Big Data: A Gear Up for Cab’s Big Boys?
Gone are those days when folks would have to stand and wait for taxis or cabs to pick them up and drop them to their destinations. Now, it’s on their fingertips. Cabs are, well and truly, only a touch away. It has indeed become so easy. No more hollering or wasting your time. But we should realise that there is a lot going on behind the scenes, getting you the cab. Do they not have problems, covering so many cities, countries and continents? Yes, they do. They have problems galore. One such set of problems can be solved by Big Data and its analysis.
The global cab aggregator space is undergoing cut throat competition. New players are finding it increasingly hard to differentiate themselves from their peers. Ever since their inception, customer retention and ensuring good ride experience has always been of maximum importance. With abundant data at their disposal, it becomes important for the senior management to consider solutions that uncover actionable insights and deliver customer expectations. It is no longer just a game of marketing, as simply competing through offers and promotional codes wouldn’t always result in revenue. The key is simple, real time exploratory data analytics.
Ever wondered why the demand in a particular location has gone downwards? Is it because of lack of cab supply? or poor driver performance around that area? or is surge pricing taking its toll? Or could it be due to political unrest or any untoward incident in the neighbourhood? In today’s world of data boom, we need to leverage real time events to track and map the operational efficiency of your service.
Fig: Process workflow involved in booking a cab
Considering the significant factors of scale and time, your analytics platform should be capable of handling 100s of terabytes of data in a fraction of few seconds. Managing real time data from different sources and providing immediate visibility to critical business metrics is always a challenge which businesses face. All of this is made easy by Big Data. Most cab aggregators use data lakes to store a large terabytes of data generated everyday, and then use Spark and Hadoop to make sense of that data. The data comes from a range of data types and databases like SOA database tables, schema less data stores and the event messaging system, Apache Kafka.

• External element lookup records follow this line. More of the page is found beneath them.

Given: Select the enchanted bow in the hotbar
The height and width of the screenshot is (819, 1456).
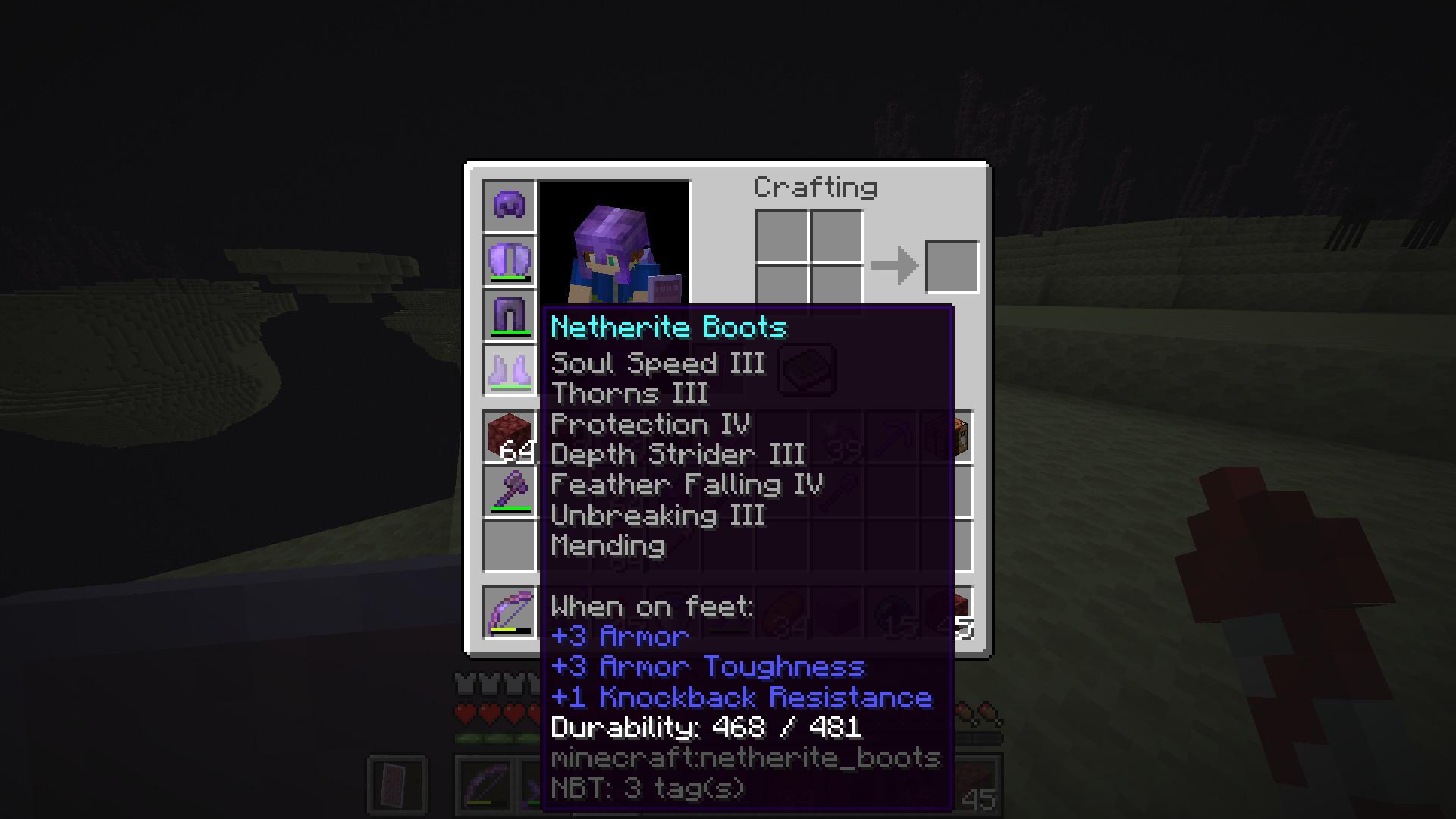Looking at the screenshot, I should tap(485, 785).
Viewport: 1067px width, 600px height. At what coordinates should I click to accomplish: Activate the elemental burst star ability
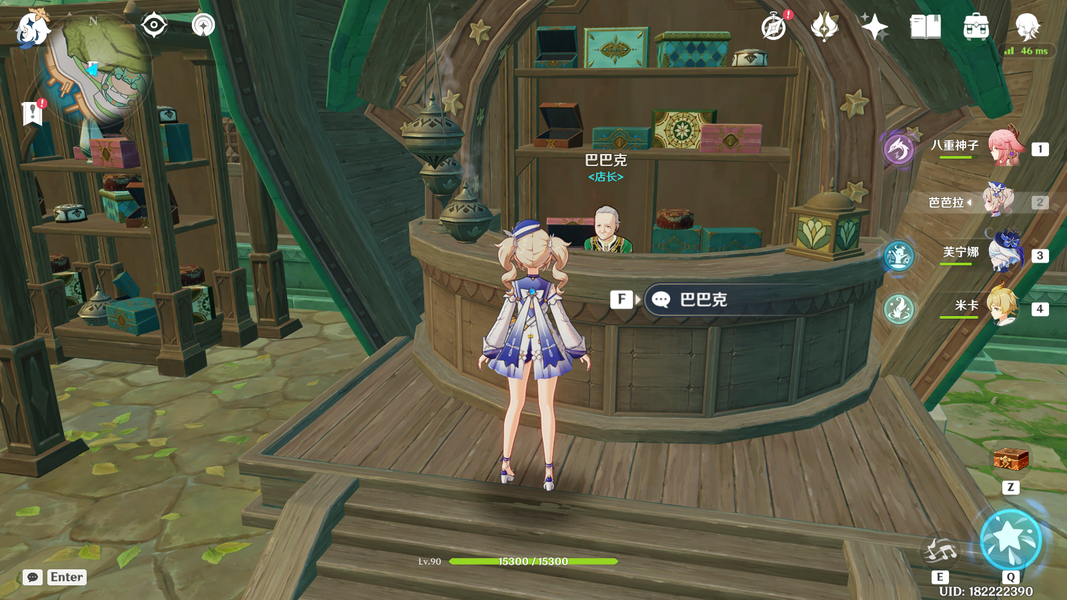[1011, 540]
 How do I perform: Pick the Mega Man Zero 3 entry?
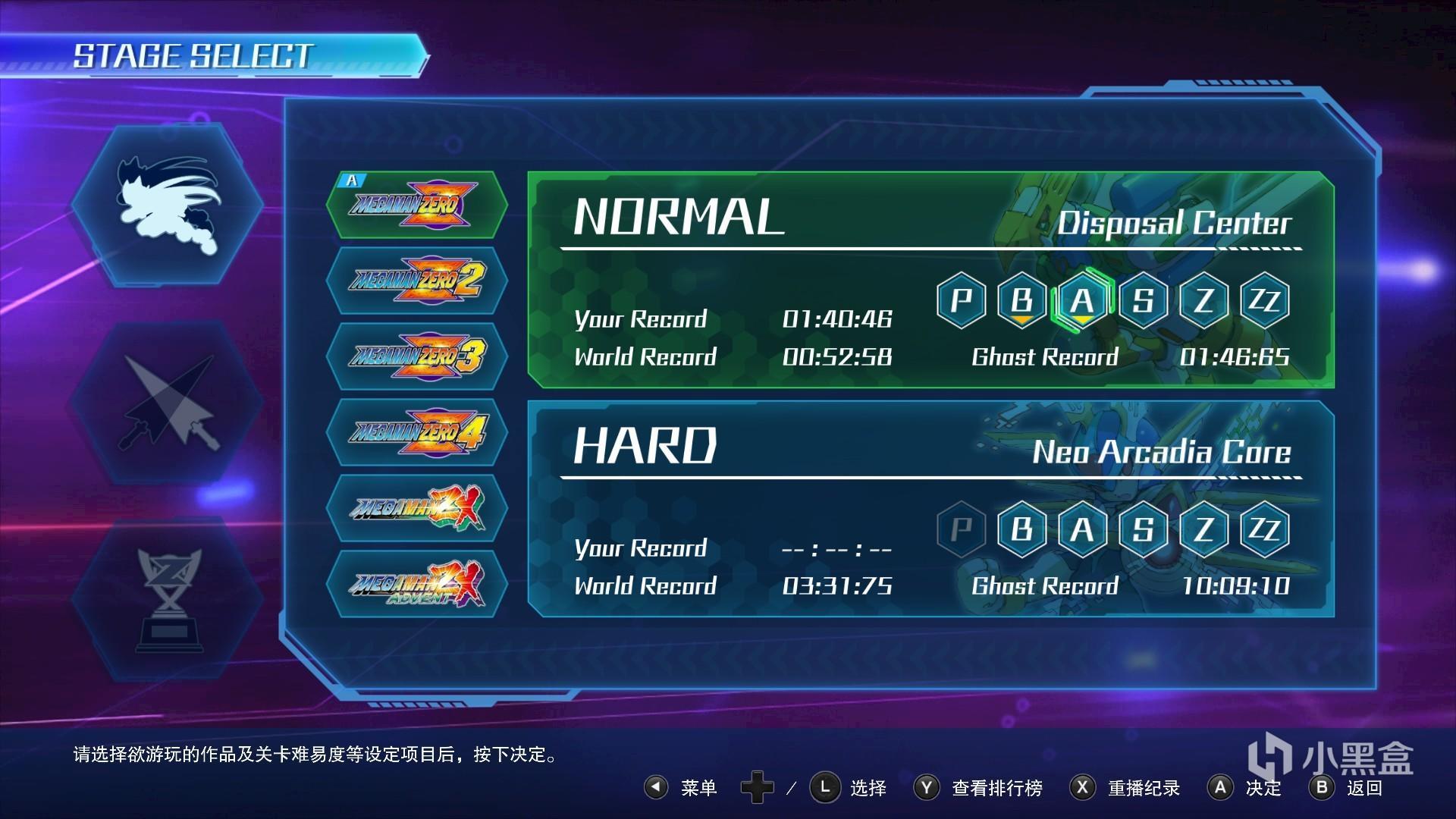[x=416, y=356]
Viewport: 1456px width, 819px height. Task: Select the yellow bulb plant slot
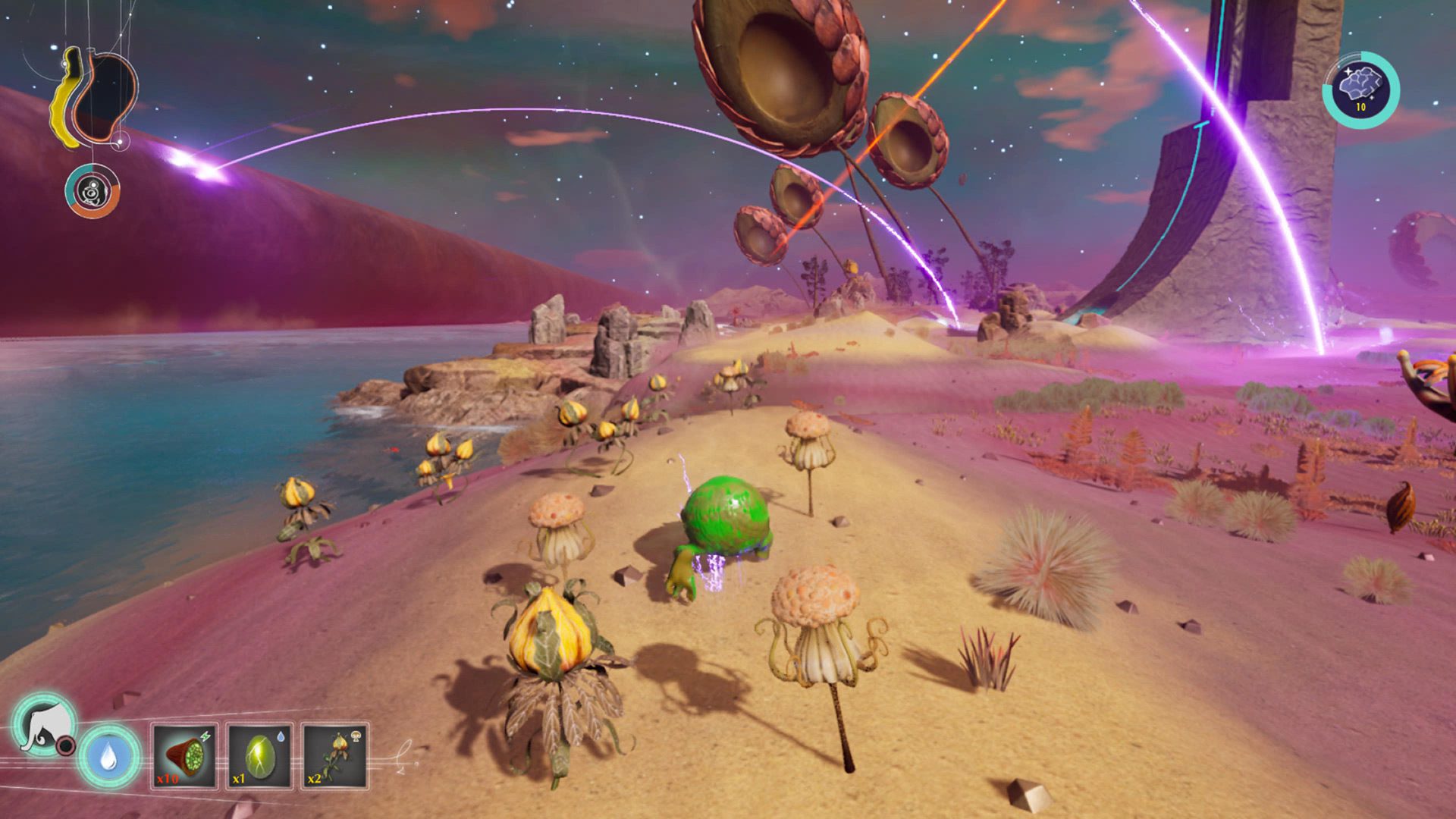pyautogui.click(x=335, y=756)
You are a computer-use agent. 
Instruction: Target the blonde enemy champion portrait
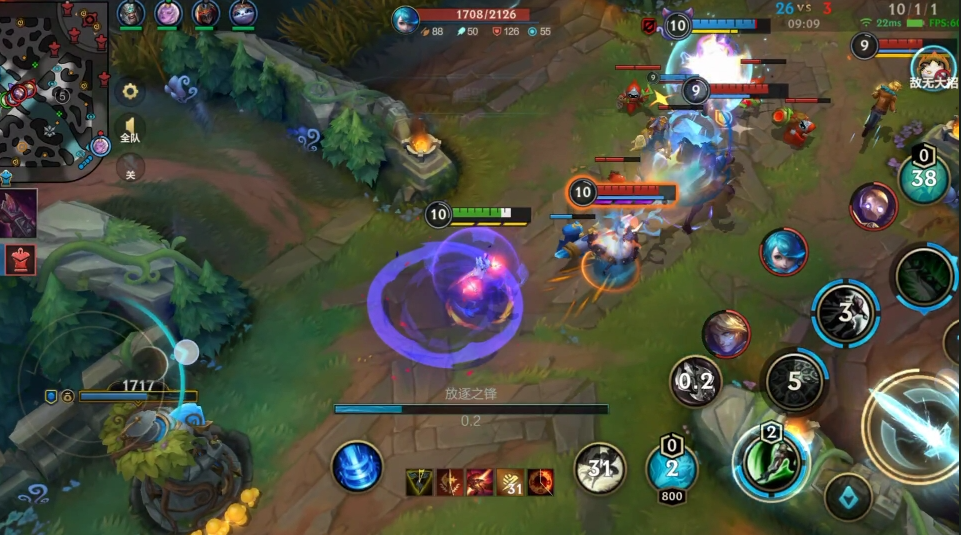coord(727,334)
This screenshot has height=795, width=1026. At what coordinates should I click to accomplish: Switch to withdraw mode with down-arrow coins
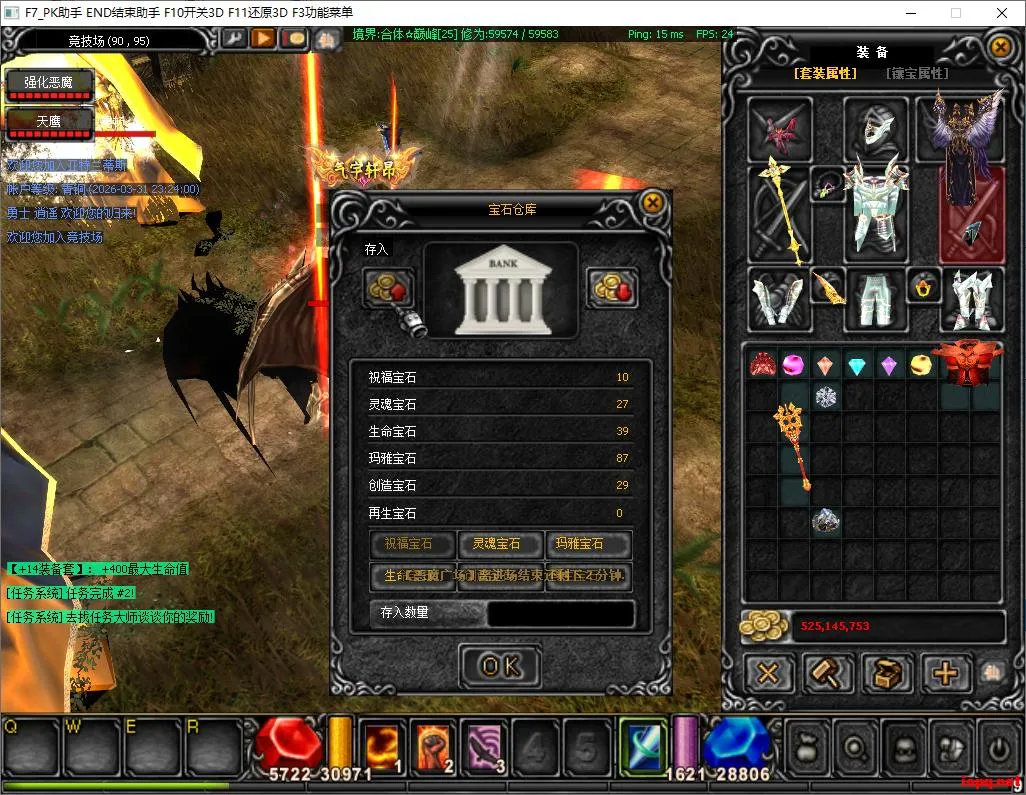pyautogui.click(x=611, y=288)
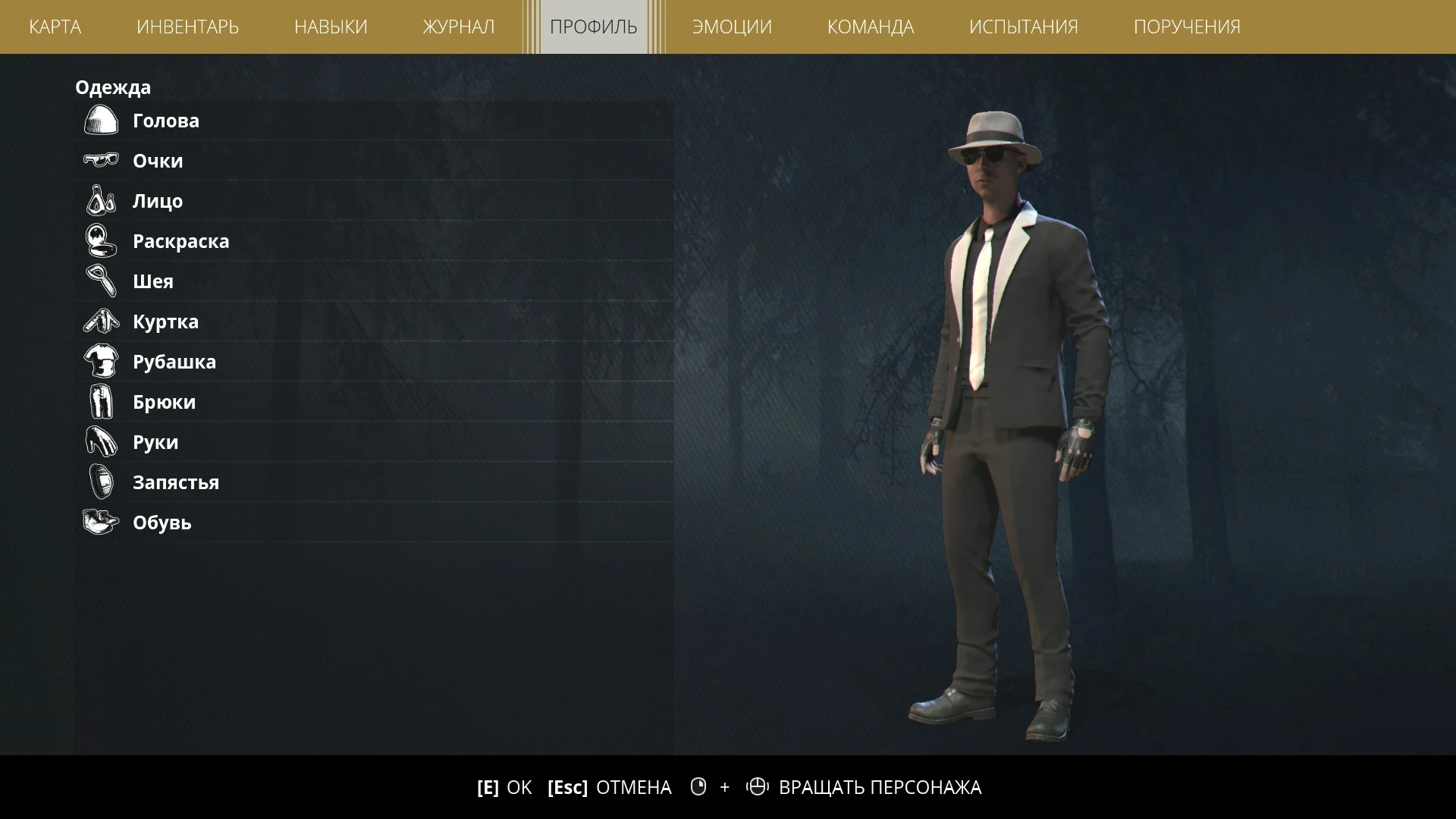Open the Обувь slot options

pos(303,522)
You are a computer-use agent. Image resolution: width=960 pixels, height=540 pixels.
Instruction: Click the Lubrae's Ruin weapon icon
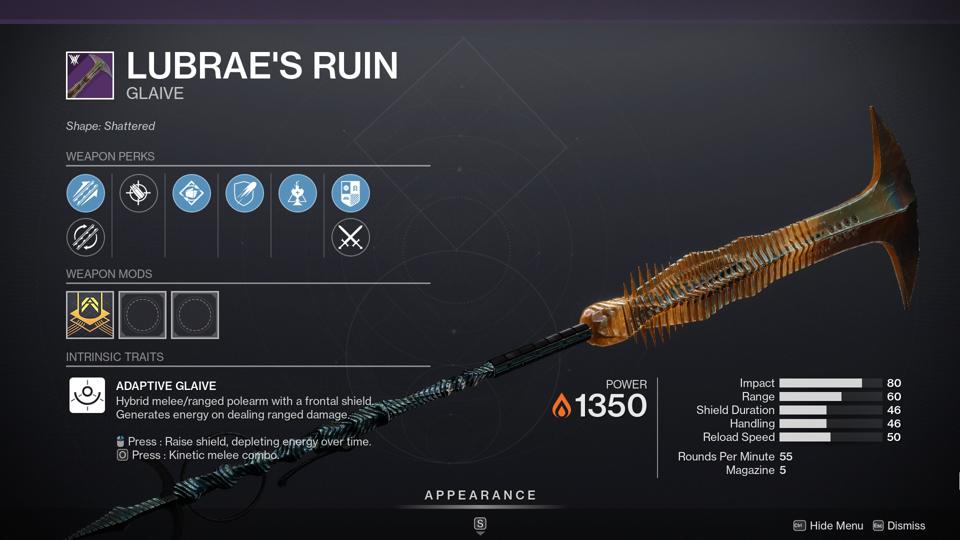90,76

As far as their product team goes, usually the cab aggregator’s data team does it all. All predictive models which power the ride sharing cab service ranging from drivers’ ETA, estimation of fare prices, calculating surge prices, to heat maps, so that drivers can position themselves accordingly, are decided by data in the data lakes after analyzing them by the data team. Through statistical and historical data analysis, the cab hailing companies aim to create a positive user experience. In order to further improve on this experience, they make use of data science driven insights and implement new business models, in real time.
The service also relies on a detailed rating system – users can rate drivers, and vice versa – to build up trust and allow both parties to make informed decisions about who they want to share a car with.
Drivers in particular have to be very conscious of keeping their standards high – a leaked internal document showed that those whose score falls below a certain threshold face being “fired” and not offered any more work. They have another metric to worry about, too – their “acceptance rate”. This is the number of jobs they accept versus those they decline. Drivers were told they should aim to keep this above 80%, in order to provide a consistently available service to passengers.
Reliability can be measured by:
- the number of bookings cancelled
- time for booking the service
- wait time
Responsiveness can be measured by the ability to provide services for unscheduled requests, availability of capacity and lead time confirmation.
To sum it up, cab aggregators have progressed from a simple mobile application with a clean UI to a backend and support service which is equally potent. Their users generate several billion instances of data which, now, they have taken the initiative to analyse in order to improve the customer experience, reduce the manpower needed, and safer transactions.